Income Tax laws offer tax deductions on donations to specific registered institutions. However, recently, donors contributing to charitable organisations and political parties have received notices from the income tax (I-T) department questioning the legitimacy of their donations.
Donations to unregistered institutions
Only donations to registered institutions and recognised political parties are eligible for tax deductions. Under the Income Tax Act, the primary sections governing donations are 80G, 80GGA, and 80GGB. The deduction amount ranges from 50% to 100% of the contribution made, depending on the section under which the donation is made.

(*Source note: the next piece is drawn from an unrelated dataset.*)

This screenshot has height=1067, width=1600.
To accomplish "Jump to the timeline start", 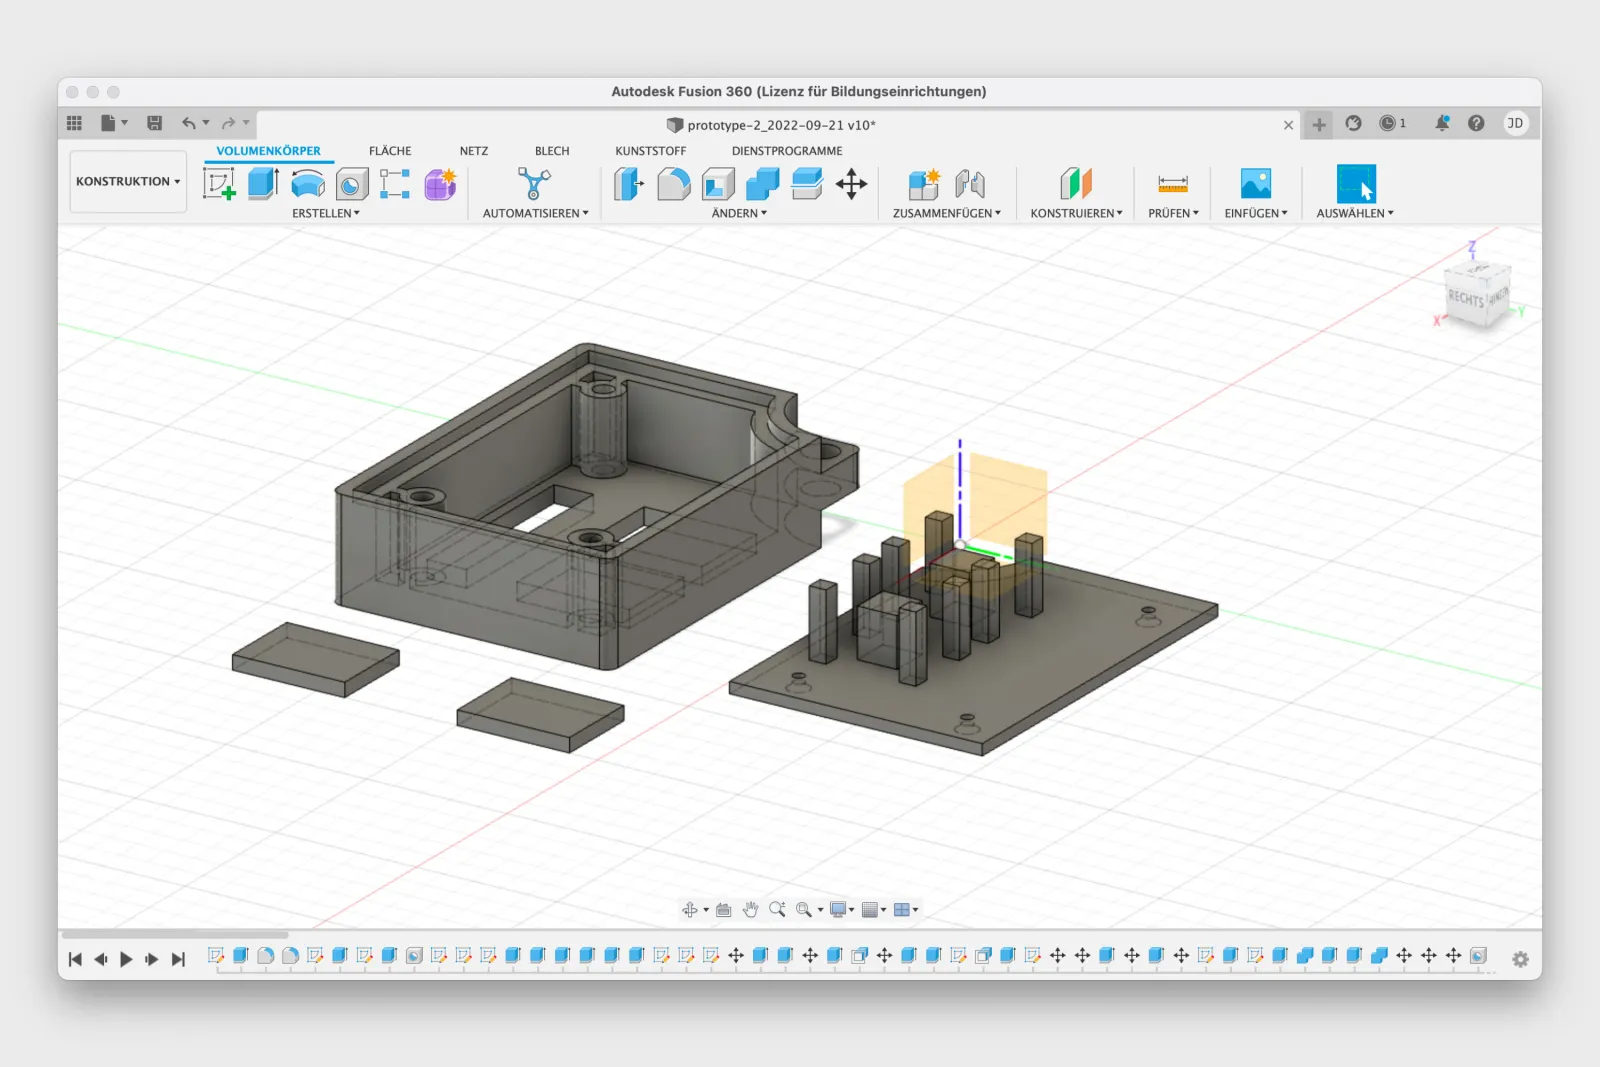I will click(x=75, y=959).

Charitable trusts or organisations
Verify that the trust is registered with the I-T department and has a valid registration number, which can be checked on the I-T portal. Obtain a receipt from the charity/trust with details such as your name, address, donation amount, trust registration number, and PAN number.
Political parties
Ensure the political party is registered under Section 29A of the Representation of the People Act, 1951, and qualifies for tax deductions under Section 80GGB. This information is available on the Election Commission of India’s website. To claim a tax deduction, you must submit a receipt as proof of donation, containing details like the party’s PAN, TAN, address, fund registration number, payment method, and your name.
Mismatch
Sometimes, there is a mismatch between the tax deductions claimed by the donor and the amount of contribution declared by the donee. In such cases, the donor can ask the donee to rectify the data submitted to the I-T department. In some cases, the I-T department has noticed a significant difference between the income declared by the donor and the contribution made by them. In such cases, donors must explain the source of funds for the donations. It’s possible that donations are made from funds earned in previous years, but it’s crucial to keep track of sources for adequate disclosure during scrutiny.
False claims
In some instances, the I-T department has alleged that contributions were made by cheque but subsequently refunded to the donor in cash. This constitutes serious misreporting. In such cases, not only will the tax deductions be withdrawn, but the donor may also face penalties ranging from 100% to 200% of the evaded tax, at the discretion of the tax officer. Since deductions for donations fall under Chapter VIA deductions, the total deduction cannot exceed the total income of the donor. Maximising the tax benefits of your donations while ensuring compliance with tax laws requires due diligence, understanding applicable deductions and maintaining records.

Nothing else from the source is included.